:: Task description ::
Would you reproduce the entries that follow exactly as they appear?

:: Exercise material ::
*-*-*
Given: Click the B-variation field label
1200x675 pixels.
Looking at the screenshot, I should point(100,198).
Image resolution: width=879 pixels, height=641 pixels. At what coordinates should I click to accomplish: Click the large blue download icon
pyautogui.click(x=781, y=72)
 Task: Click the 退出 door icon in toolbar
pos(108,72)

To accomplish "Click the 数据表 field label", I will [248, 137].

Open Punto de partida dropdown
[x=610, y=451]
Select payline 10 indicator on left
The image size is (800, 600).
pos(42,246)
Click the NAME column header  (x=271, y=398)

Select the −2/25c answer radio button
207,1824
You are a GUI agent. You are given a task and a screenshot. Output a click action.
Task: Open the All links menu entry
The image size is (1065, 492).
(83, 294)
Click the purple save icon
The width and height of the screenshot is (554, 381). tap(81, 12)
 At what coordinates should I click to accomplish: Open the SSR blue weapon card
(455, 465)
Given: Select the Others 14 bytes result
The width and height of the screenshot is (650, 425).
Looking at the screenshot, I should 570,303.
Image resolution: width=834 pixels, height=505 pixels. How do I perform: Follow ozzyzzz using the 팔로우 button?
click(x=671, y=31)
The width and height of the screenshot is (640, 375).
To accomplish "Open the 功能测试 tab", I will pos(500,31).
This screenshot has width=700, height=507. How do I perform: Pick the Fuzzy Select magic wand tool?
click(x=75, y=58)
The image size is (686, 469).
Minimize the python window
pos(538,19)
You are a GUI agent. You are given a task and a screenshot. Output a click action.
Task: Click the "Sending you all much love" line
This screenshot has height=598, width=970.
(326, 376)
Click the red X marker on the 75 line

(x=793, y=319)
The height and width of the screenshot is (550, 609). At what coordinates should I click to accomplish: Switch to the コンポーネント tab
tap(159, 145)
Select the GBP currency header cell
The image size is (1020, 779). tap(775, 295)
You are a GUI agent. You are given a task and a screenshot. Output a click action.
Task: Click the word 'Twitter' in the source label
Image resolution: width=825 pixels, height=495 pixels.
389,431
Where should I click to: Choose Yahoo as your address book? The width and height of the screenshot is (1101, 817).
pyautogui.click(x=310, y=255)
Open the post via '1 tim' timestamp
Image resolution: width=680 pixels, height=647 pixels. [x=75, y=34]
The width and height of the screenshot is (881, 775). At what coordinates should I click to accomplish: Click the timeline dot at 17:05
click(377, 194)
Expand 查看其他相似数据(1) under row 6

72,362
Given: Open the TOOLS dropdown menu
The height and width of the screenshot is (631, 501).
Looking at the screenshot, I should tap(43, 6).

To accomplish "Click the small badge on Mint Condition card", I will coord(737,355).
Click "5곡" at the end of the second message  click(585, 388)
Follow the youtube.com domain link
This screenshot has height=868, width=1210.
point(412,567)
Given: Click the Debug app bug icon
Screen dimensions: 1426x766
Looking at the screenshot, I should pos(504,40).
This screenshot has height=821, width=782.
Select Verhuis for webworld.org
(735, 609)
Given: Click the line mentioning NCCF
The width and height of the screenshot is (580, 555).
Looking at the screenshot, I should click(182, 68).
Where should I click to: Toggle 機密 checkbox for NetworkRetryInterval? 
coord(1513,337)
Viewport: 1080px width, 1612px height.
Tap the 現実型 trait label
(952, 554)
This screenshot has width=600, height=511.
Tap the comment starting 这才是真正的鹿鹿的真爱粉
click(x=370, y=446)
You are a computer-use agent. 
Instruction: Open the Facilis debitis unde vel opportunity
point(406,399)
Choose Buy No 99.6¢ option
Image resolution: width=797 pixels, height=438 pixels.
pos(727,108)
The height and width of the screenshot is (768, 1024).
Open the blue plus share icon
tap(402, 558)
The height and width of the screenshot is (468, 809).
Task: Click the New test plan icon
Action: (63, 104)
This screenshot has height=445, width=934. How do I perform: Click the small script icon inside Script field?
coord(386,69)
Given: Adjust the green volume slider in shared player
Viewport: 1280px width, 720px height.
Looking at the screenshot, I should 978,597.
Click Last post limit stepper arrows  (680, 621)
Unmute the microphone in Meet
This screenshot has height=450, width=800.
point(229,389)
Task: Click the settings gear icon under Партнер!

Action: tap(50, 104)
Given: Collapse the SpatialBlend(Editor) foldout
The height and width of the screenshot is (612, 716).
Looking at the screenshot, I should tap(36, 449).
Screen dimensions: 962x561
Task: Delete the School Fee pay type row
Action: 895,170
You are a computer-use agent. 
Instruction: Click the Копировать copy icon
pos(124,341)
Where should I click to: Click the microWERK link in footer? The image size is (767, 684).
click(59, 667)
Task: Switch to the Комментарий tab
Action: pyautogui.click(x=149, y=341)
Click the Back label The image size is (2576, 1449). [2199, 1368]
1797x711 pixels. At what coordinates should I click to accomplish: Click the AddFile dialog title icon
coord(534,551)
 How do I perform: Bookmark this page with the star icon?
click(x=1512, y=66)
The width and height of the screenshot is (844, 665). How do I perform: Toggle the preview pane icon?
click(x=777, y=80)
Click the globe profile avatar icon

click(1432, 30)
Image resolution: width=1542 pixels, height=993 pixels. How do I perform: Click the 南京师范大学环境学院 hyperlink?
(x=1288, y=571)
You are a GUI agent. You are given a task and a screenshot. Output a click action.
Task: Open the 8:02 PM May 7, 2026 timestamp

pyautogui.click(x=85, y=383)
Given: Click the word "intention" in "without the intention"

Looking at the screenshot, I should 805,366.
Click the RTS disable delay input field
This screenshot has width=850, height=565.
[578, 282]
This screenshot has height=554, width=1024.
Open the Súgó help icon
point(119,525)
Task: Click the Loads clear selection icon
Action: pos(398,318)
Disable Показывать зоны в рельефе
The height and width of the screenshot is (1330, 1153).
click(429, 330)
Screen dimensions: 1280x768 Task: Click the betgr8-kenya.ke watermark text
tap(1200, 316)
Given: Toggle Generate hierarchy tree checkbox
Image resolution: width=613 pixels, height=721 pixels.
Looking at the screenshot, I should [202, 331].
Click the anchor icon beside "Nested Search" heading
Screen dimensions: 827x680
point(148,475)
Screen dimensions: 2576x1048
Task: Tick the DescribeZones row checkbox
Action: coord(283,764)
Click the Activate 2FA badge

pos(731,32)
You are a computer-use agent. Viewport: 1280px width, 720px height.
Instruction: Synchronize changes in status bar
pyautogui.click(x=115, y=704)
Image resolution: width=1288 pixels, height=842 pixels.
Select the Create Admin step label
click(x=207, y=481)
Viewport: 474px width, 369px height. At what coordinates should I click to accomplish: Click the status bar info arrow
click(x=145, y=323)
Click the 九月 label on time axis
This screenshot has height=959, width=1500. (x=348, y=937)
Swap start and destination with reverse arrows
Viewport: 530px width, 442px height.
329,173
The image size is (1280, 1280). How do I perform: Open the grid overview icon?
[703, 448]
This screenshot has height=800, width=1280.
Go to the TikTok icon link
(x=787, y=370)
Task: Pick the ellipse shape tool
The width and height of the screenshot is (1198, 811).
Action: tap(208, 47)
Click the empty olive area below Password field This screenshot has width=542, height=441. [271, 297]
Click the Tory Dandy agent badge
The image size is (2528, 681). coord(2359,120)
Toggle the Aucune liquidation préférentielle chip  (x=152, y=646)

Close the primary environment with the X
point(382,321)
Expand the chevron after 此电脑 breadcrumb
*-*-*
:: Answer space ::
Given: Click the B-variation field label
1200x675 pixels.
Looking at the screenshot, I should point(100,198).
Image resolution: width=879 pixels, height=641 pixels. At what coordinates should I click to accomplish: Click the large blue download icon
pyautogui.click(x=781, y=72)
 Task: Click the 退出 door icon in toolbar
pos(108,72)

To accomplish "Click the 数据表 field label", I will [248, 137].

Open Punto de partida dropdown
[x=610, y=451]
Select payline 10 indicator on left
The image size is (800, 600).
pos(42,246)
Click the NAME column header  (x=271, y=398)

Select the −2/25c answer radio button
207,1824
You are a GUI agent. You are given a task and a screenshot. Output a click action.
Task: Open the All links menu entry
The image size is (1065, 492).
(83, 294)
Click the purple save icon
The width and height of the screenshot is (554, 381). tap(81, 12)
 At what coordinates should I click to accomplish: Open the SSR blue weapon card
(455, 465)
Given: Select the Others 14 bytes result
The width and height of the screenshot is (650, 425).
Looking at the screenshot, I should 570,303.
Image resolution: width=834 pixels, height=505 pixels. How do I perform: Follow ozzyzzz using the 팔로우 button?
click(x=671, y=31)
The width and height of the screenshot is (640, 375).
To accomplish "Open the 功能测试 tab", I will pos(500,31).
This screenshot has width=700, height=507. How do I perform: Pick the Fuzzy Select magic wand tool?
click(x=75, y=58)
The image size is (686, 469).
Minimize the python window
pos(538,19)
You are a GUI agent. You are given a task and a screenshot. Output a click action.
Task: Click the "Sending you all much love" line
This screenshot has height=598, width=970.
(326, 376)
Click the red X marker on the 75 line

(x=793, y=319)
The height and width of the screenshot is (550, 609). At what coordinates should I click to accomplish: Switch to the コンポーネント tab
tap(159, 145)
Select the GBP currency header cell
The image size is (1020, 779). tap(775, 295)
You are a GUI agent. You are given a task and a screenshot. Output a click action.
Task: Click the word 'Twitter' in the source label
Image resolution: width=825 pixels, height=495 pixels.
389,431
Where should I click to: Choose Yahoo as your address book? The width and height of the screenshot is (1101, 817).
pyautogui.click(x=310, y=255)
Open the post via '1 tim' timestamp
Image resolution: width=680 pixels, height=647 pixels. [x=75, y=34]
The width and height of the screenshot is (881, 775). At what coordinates should I click to accomplish: Click the timeline dot at 17:05
click(377, 194)
Expand 查看其他相似数据(1) under row 6

72,362
Given: Open the TOOLS dropdown menu
The height and width of the screenshot is (631, 501).
Looking at the screenshot, I should tap(43, 6).

To accomplish "Click the small badge on Mint Condition card", I will coord(737,355).
Click "5곡" at the end of the second message  click(585, 388)
Follow the youtube.com domain link
This screenshot has height=868, width=1210.
point(412,567)
Given: Click the Debug app bug icon
Screen dimensions: 1426x766
Looking at the screenshot, I should pos(504,40).
This screenshot has height=821, width=782.
Select Verhuis for webworld.org
(735, 609)
Given: Click the line mentioning NCCF
The width and height of the screenshot is (580, 555).
Looking at the screenshot, I should click(182, 68).
Where should I click to: Toggle 機密 checkbox for NetworkRetryInterval? 
coord(1513,337)
Viewport: 1080px width, 1612px height.
Tap the 現実型 trait label
(952, 554)
This screenshot has width=600, height=511.
Tap the comment starting 这才是真正的鹿鹿的真爱粉
click(x=370, y=446)
You are a computer-use agent. 
Instruction: Open the Facilis debitis unde vel opportunity
point(406,399)
Choose Buy No 99.6¢ option
Image resolution: width=797 pixels, height=438 pixels.
pos(727,108)
The height and width of the screenshot is (768, 1024).
Open the blue plus share icon
tap(402, 558)
The height and width of the screenshot is (468, 809).
Task: Click the New test plan icon
Action: (63, 104)
This screenshot has height=445, width=934. How do I perform: Click the small script icon inside Script field?
coord(386,69)
Given: Adjust the green volume slider in shared player
Viewport: 1280px width, 720px height.
Looking at the screenshot, I should 978,597.
Click Last post limit stepper arrows  (680, 621)
Unmute the microphone in Meet
This screenshot has height=450, width=800.
point(229,389)
Task: Click the settings gear icon under Партнер!

Action: tap(50, 104)
Given: Collapse the SpatialBlend(Editor) foldout
The height and width of the screenshot is (612, 716).
Looking at the screenshot, I should tap(36, 449).
Screen dimensions: 962x561
Task: Delete the School Fee pay type row
Action: 895,170
You are a computer-use agent. 
Instruction: Click the Копировать copy icon
pos(124,341)
Where should I click to: Click the microWERK link in footer? The image size is (767, 684).
click(59, 667)
Task: Switch to the Комментарий tab
Action: pyautogui.click(x=149, y=341)
Click the Back label The image size is (2576, 1449). [2199, 1368]
1797x711 pixels. At what coordinates should I click to accomplish: Click the AddFile dialog title icon
coord(534,551)
 How do I perform: Bookmark this page with the star icon?
click(x=1512, y=66)
The width and height of the screenshot is (844, 665). How do I perform: Toggle the preview pane icon?
click(x=777, y=80)
Click the globe profile avatar icon

click(1432, 30)
Image resolution: width=1542 pixels, height=993 pixels. How do I perform: Click the 南京师范大学环境学院 hyperlink?
(x=1288, y=571)
You are a GUI agent. You are given a task and a screenshot. Output a click action.
Task: Open the 8:02 PM May 7, 2026 timestamp

pyautogui.click(x=85, y=383)
Given: Click the word "intention" in "without the intention"

Looking at the screenshot, I should 805,366.
Click the RTS disable delay input field
This screenshot has width=850, height=565.
[578, 282]
This screenshot has height=554, width=1024.
Open the Súgó help icon
point(119,525)
Task: Click the Loads clear selection icon
Action: pos(398,318)
Disable Показывать зоны в рельефе
The height and width of the screenshot is (1330, 1153).
click(429, 330)
Screen dimensions: 1280x768 Task: Click the betgr8-kenya.ke watermark text
tap(1200, 316)
Given: Toggle Generate hierarchy tree checkbox
Image resolution: width=613 pixels, height=721 pixels.
Looking at the screenshot, I should [202, 331].
Click the anchor icon beside "Nested Search" heading
Screen dimensions: 827x680
point(148,475)
Screen dimensions: 2576x1048
Task: Tick the DescribeZones row checkbox
Action: coord(283,764)
Click the Activate 2FA badge

pos(731,32)
You are a computer-use agent. Viewport: 1280px width, 720px height.
Instruction: Synchronize changes in status bar
pyautogui.click(x=115, y=704)
Image resolution: width=1288 pixels, height=842 pixels.
Select the Create Admin step label
click(x=207, y=481)
Viewport: 474px width, 369px height. At what coordinates should I click to accomplish: Click the status bar info arrow
click(x=145, y=323)
Click the 九月 label on time axis
This screenshot has height=959, width=1500. (x=348, y=937)
Swap start and destination with reverse arrows
Viewport: 530px width, 442px height.
329,173
The image size is (1280, 1280). How do I perform: Open the grid overview icon?
[703, 448]
This screenshot has height=800, width=1280.
Go to the TikTok icon link
(x=787, y=370)
Task: Pick the ellipse shape tool
The width and height of the screenshot is (1198, 811).
Action: tap(208, 47)
Click the empty olive area below Password field This screenshot has width=542, height=441. [271, 297]
Click the Tory Dandy agent badge
The image size is (2528, 681). coord(2359,120)
Toggle the Aucune liquidation préférentielle chip  (x=152, y=646)

Close the primary environment with the X
point(382,321)
Expand the chevron after 此电脑 breadcrumb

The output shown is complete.